# Prepare for power failure tomorrow



## Morainy (Apr 21, 2010)

From cbc.ca: 

"A windstorm with gusts up to hurricane strength is expected to slam into the entire B.C. coast Wednesday morning.

Environment Canada issued a severe weather alert Tuesday for the coast and immediate inland sections, including Metro Vancouver and the Fraser Valley.

The "potentially damaging" southerly winds of 70 to 100 km/h could develop in a and around Metro Vancouver and Victoria.

Northern Vancouver Island will be the hardest hit with gusts that times could reach 140 km/h, Environment Canada noted.

The gusts that devastated the woods near Stanley Park's Prospect Point in 2006 topped out at 158 km/h.

The winds will begin as southeasterlies early Wednesday morning as the low pressure system approaches off the Pacific and will peak in the late morning or early afternoon as the direction of the wind switches to the southwest.

B.C. residents can expect ferry disruptions and should prepare for power outages."


----------



## Ursus sapien (Apr 21, 2010)

thank you for the heads up.


----------



## neven (May 15, 2010)

time to get my diy filter going, battery powered milk foamer for the win!


----------



## gklaw (May 31, 2010)

neven said:


> time to get my diy filter going, battery powered milk foamer for the win!

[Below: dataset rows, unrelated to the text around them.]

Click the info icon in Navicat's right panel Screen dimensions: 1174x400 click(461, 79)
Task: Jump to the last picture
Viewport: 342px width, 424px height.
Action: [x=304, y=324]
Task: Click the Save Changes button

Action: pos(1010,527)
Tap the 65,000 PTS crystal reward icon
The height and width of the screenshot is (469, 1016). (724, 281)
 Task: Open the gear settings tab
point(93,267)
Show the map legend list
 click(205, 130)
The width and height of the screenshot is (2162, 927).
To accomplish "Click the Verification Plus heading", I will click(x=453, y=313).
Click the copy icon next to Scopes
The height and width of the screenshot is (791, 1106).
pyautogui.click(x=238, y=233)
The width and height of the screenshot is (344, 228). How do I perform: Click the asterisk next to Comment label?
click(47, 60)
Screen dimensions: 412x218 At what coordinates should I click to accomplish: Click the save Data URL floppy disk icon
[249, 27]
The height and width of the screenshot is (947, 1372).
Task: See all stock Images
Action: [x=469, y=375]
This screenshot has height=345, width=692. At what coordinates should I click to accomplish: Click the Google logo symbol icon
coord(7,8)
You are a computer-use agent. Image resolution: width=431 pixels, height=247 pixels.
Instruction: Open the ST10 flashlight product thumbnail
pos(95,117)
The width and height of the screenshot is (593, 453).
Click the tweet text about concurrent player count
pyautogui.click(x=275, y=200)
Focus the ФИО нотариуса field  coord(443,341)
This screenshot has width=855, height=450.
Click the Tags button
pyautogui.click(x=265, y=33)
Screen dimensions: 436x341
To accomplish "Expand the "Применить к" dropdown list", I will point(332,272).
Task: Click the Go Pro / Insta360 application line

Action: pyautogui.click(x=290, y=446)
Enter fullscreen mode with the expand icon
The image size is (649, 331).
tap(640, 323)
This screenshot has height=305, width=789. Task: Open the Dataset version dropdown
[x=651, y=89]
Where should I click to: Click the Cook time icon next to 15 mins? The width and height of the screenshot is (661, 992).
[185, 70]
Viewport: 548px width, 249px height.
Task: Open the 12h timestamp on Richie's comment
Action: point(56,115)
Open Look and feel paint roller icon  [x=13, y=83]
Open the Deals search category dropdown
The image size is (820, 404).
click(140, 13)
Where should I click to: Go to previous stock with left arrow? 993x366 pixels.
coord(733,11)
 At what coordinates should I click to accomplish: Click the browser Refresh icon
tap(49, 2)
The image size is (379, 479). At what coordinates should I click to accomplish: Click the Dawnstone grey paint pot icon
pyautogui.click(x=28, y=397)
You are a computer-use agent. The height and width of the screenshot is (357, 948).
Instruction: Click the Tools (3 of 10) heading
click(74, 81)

Like to see your practical creativity again  Picture ?


----------



## donjuan_corn (May 6, 2010)

Looks like it's another What if weather report with false results. My leafs on the lawn are still in the same spot.


----------



## katienaha (May 9, 2010)

i wish i could see leaves on my lawn. might not see any til june at this rate.


----------



## Momobobo (Sep 28, 2010)

Winds are decent, nothing like power outage level though =P Thank lord


----------



## Grete_J (Oct 5, 2010)

I wih I'd seen this thread yesterday... not tonight when I'm surfing forums via phone..... because my power's been out for over an hour


----------



## iluvfsh (Nov 5, 2010)

I had the pleasure of watching my neighbors xmas tree go rolling down the cul-de-sac . Then when I went out to my car, it was wedged under my van. I had to pull it out....


----------